> [Text passage]:

Start of Block

A Western Reading List
If you are a Westerner living in Taiwan, perhaps you have found yourself with more free time than before. Probably you do fewer hours of work, have fewer friends, and your options for entertainment are sparser. You should be happy about this: away from the noise of your own media and language, you have a perfect opportunity to get more familiar with your own culture’s literature and philosophy. Don’t laugh! Begin (or deepen) this love affair now and it will sustain you for the rest of your life. We read in order to live, as Flaubert said, and great writing becomes like wine that you cannot do without. And thanks to the Internet, reading the classics has become much cheaper than drinking wine: many works are available for free.
But there’s a problem – where to start? If you believe that reading Shakespeare is not enjoyable, the answer is simple: you’re wrong. But if you believe that reading Shakespeare is difficult, well, I know what you mean. If the first piece of philosophy you try is Wittgenstein’s “Tractatus Logico-Philosophicus” or Nietzsche’s “Thus Spake Zarathrusta”, you may well give up after a page or two (I can’t even understand the first line of the Tractatus), or decide that you can only read books that summarise the great works for you. The latter choice is a mistake because no one can explain geniuses better than they can themselves, and neither can anyone reproduce the fire and awe that they spill on to the page. Stick with the originals, and work your way up slowly to the more difficult peaks. With this mind, here is a three-stage reading guide: books for the curious beginner, for the more seasoned lover, and for the mountain climber. But, O, what mountains!

End of Block

> [Information provided]:
Start of Block

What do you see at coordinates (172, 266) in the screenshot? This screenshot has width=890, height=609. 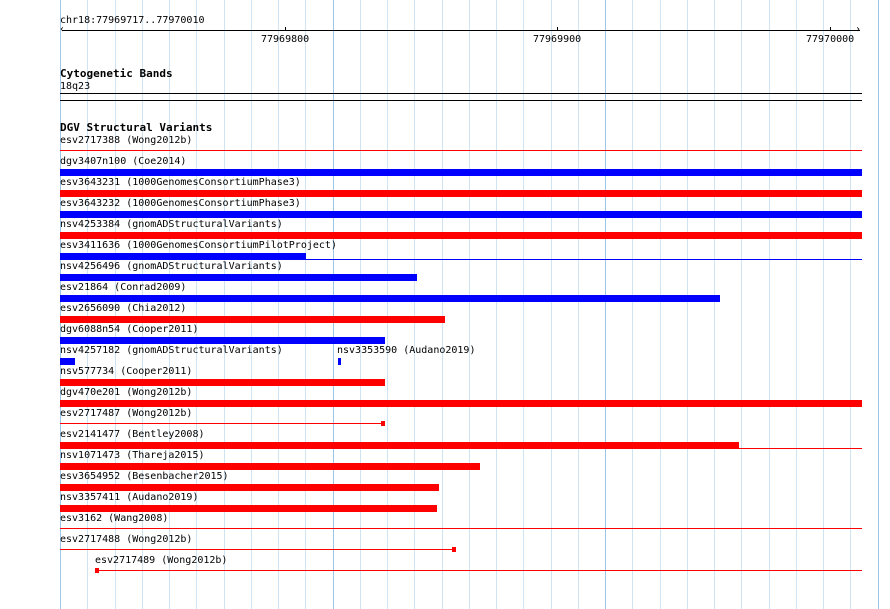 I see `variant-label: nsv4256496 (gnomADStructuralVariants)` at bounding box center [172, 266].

End of Block

Reproduce, word for word, the part of the Western reading list passage above that lies between "A Western Reading" and "available for free.", inclusive.

> [Task response]:
A Western Reading List
If you are a Westerner living in Taiwan, perhaps you have found yourself with more free time than before. Probably you do fewer hours of work, have fewer friends, and your options for entertainment are sparser. You should be happy about this: away from the noise of your own media and language, you have a perfect opportunity to get more familiar with your own culture’s literature and philosophy. Don’t laugh! Begin (or deepen) this love affair now and it will sustain you for the rest of your life. We read in order to live, as Flaubert said, and great writing becomes like wine that you cannot do without. And thanks to the Internet, reading the classics has become much cheaper than drinking wine: many works are available for free.